Pupils are today waiting for the GCSE results that can set them up for A-levels and university or a life after school.
For the first post-pandemic exams, pupils had some advance information on topics and grades were to be marked more leniently.
But it is still a high-pressure end to school life for some pupils that will be a day of emotion — joy, misery or somewhere in between — depending on their grades, the grades their friends get and what comes next.
What time are results released?
In England, Wales and Northern Ireland, pupils will receive their GCSE results from 8am today, Thursday, August 25.
Some BTEC qualifications and Tech awards will also be released.
How are results released?
For most pupils, it is a case of going to their school and picking up a sealed envelope containing their results. Just rip it open.
Some pupils have arranged to have them delivered online or for a friend to pick up their results.
How have pupils been graded?
It was back to traditional exams being marked by graders, but there has been a nod to the difficulties pupils have faced while learning during the coronavirus pandemic.

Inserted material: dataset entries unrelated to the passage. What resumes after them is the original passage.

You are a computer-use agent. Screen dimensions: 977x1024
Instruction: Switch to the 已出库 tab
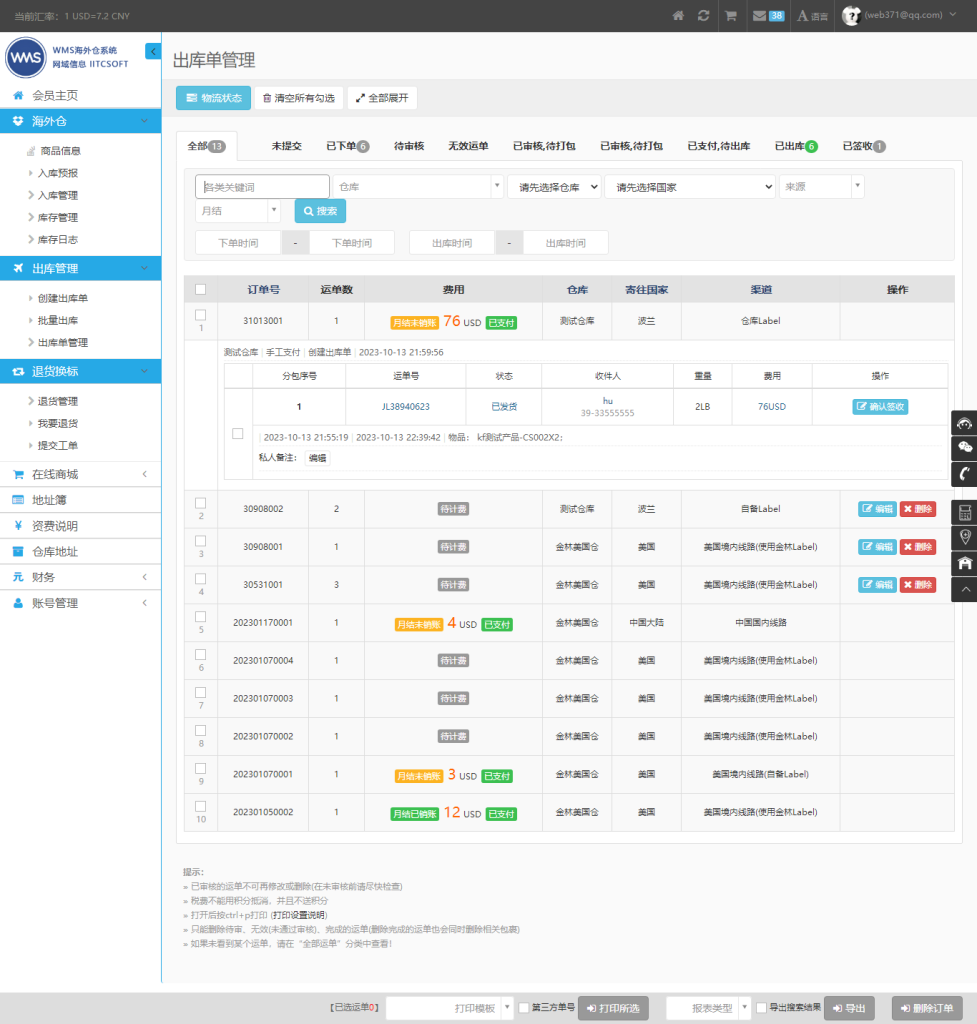795,146
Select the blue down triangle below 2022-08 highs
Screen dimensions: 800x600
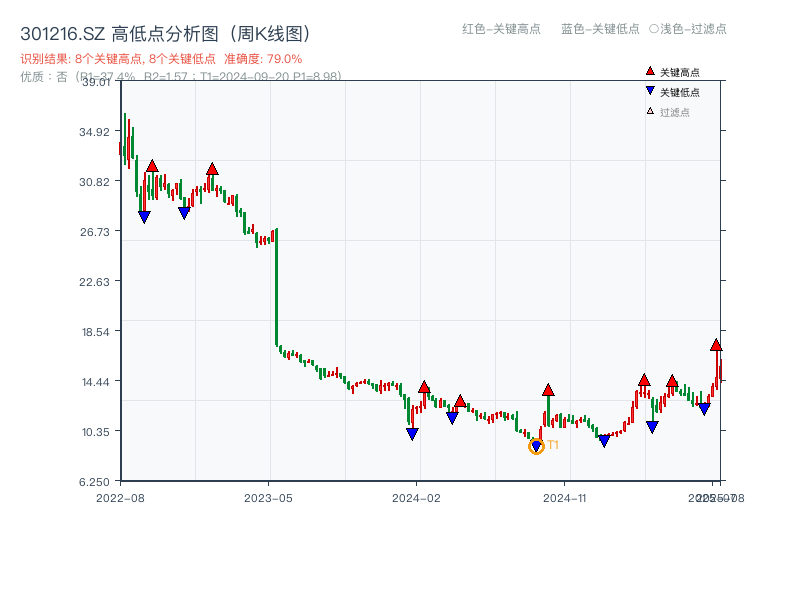click(143, 216)
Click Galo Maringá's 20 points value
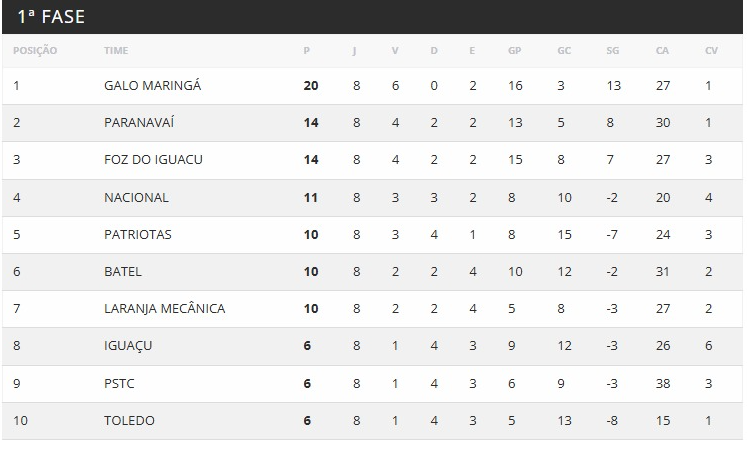The width and height of the screenshot is (747, 462). tap(310, 86)
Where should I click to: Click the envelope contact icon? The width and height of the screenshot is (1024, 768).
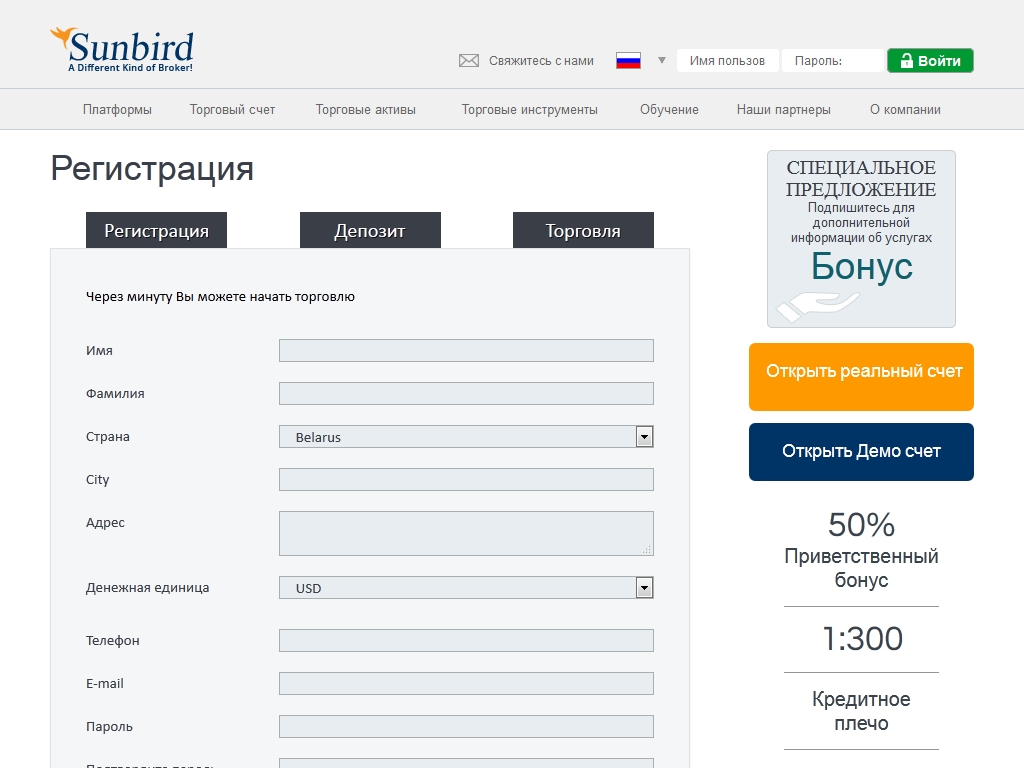468,61
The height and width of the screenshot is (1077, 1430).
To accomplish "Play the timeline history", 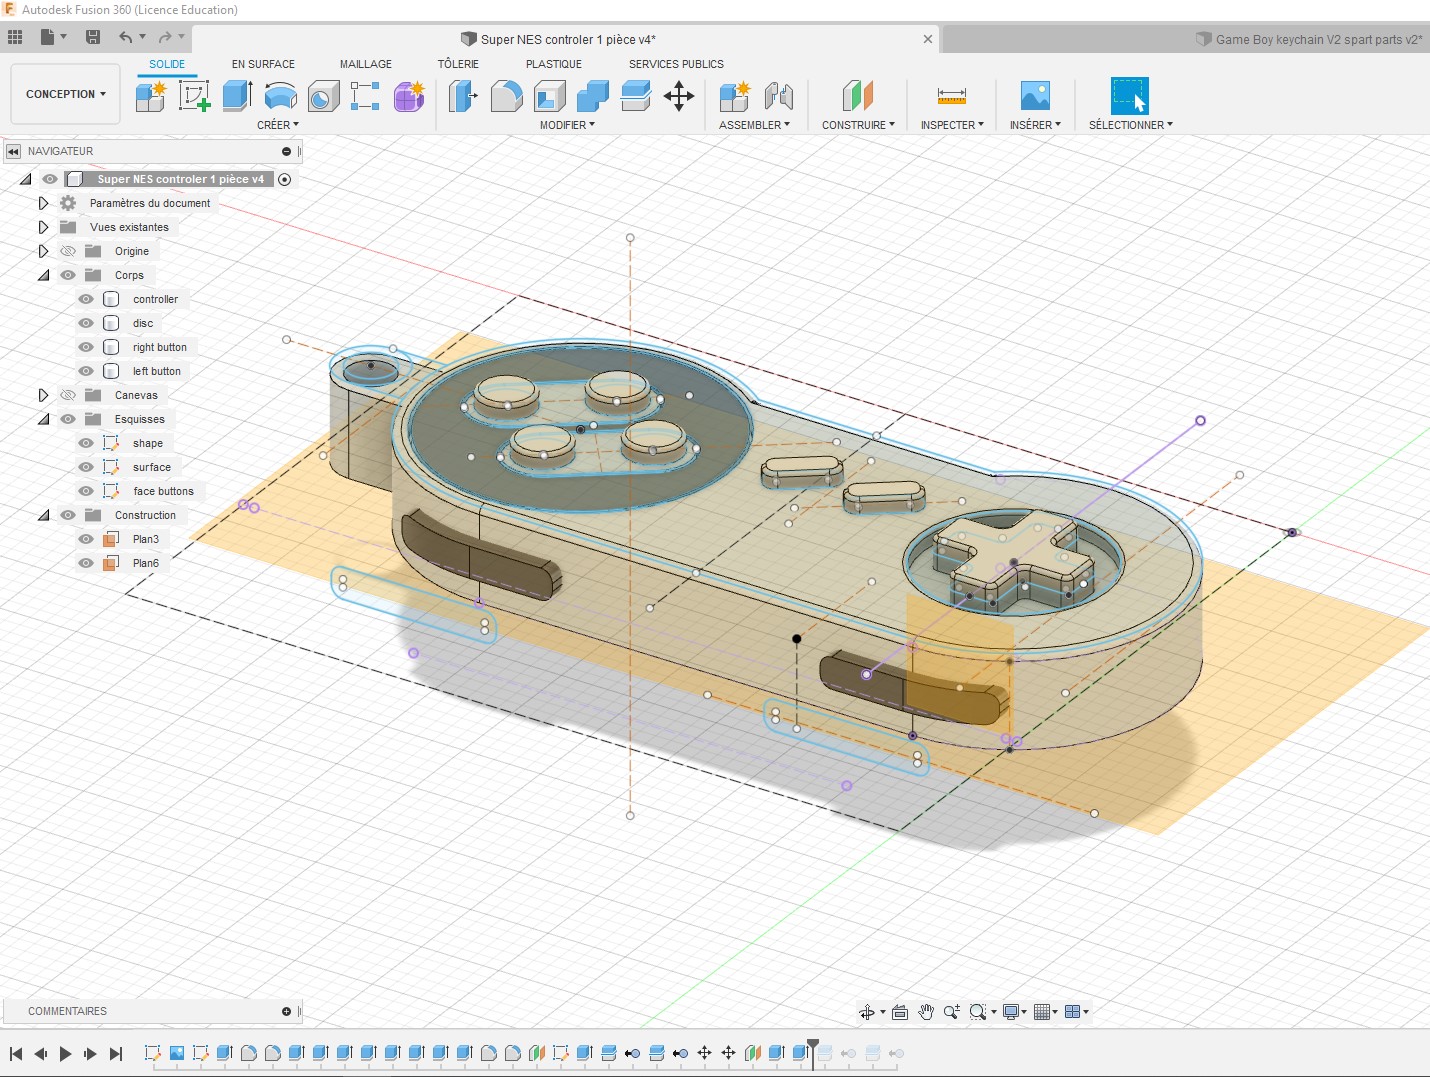I will tap(65, 1053).
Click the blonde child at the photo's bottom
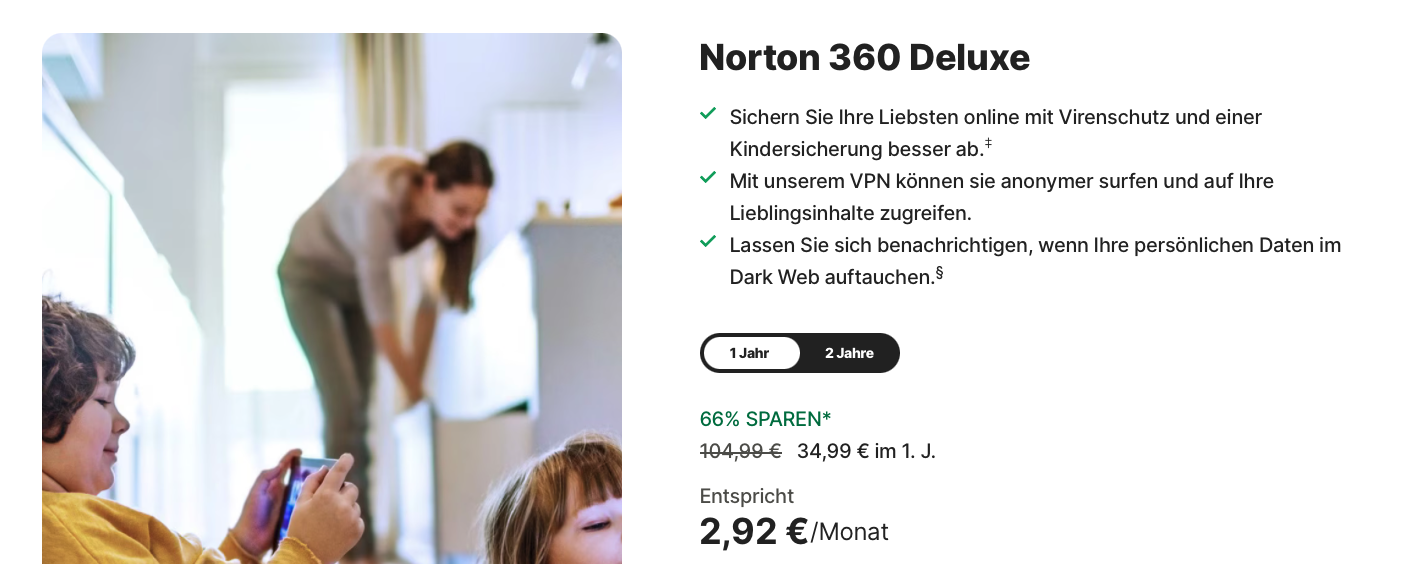The width and height of the screenshot is (1414, 564). [x=560, y=505]
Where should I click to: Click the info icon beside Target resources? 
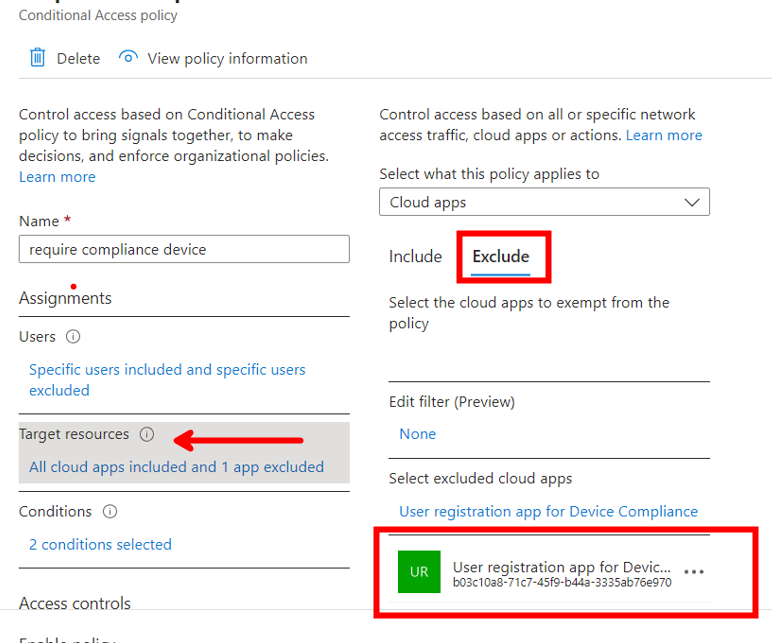pos(147,434)
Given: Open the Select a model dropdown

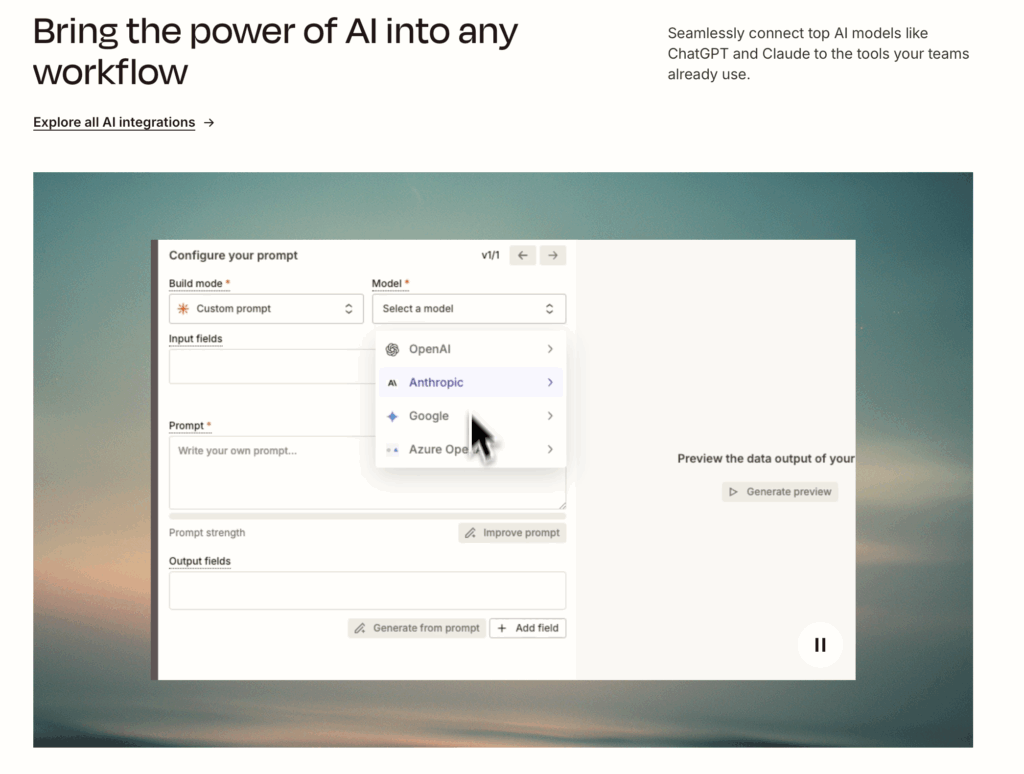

Pupils need fewer marks to make a grade. A pupil close to the grade boundary is likely to be marked up to the higher one.
Some courses gave advice on recommended areas of revision and some parts of the curriculum were cut.
Overall results are expected to be lower than the past two years — when grades were based in teacher assessments — but higher than in 2019.
What are the grades?
The numbered system, introduced in 2018, remains.
- 9 — High A* grade
- 8 — Lower A* or high A
- 7 — Lower A grade
- 6 — High B grade
- 5 — Lower B or high C
- 4 — Lower C grade
- 3 — D or high E
- 2 — Lower E or high F
- 1 — Lower F or G
- U — Ungraded
Can pupils appeal?
Yes, the first step is to talk to the school, which can contact the exam board to ask for a review.
If a pupil is still not happy with their grade, they can appeal to exams regulator Ofqual.
BTEC candidates can appeal directly.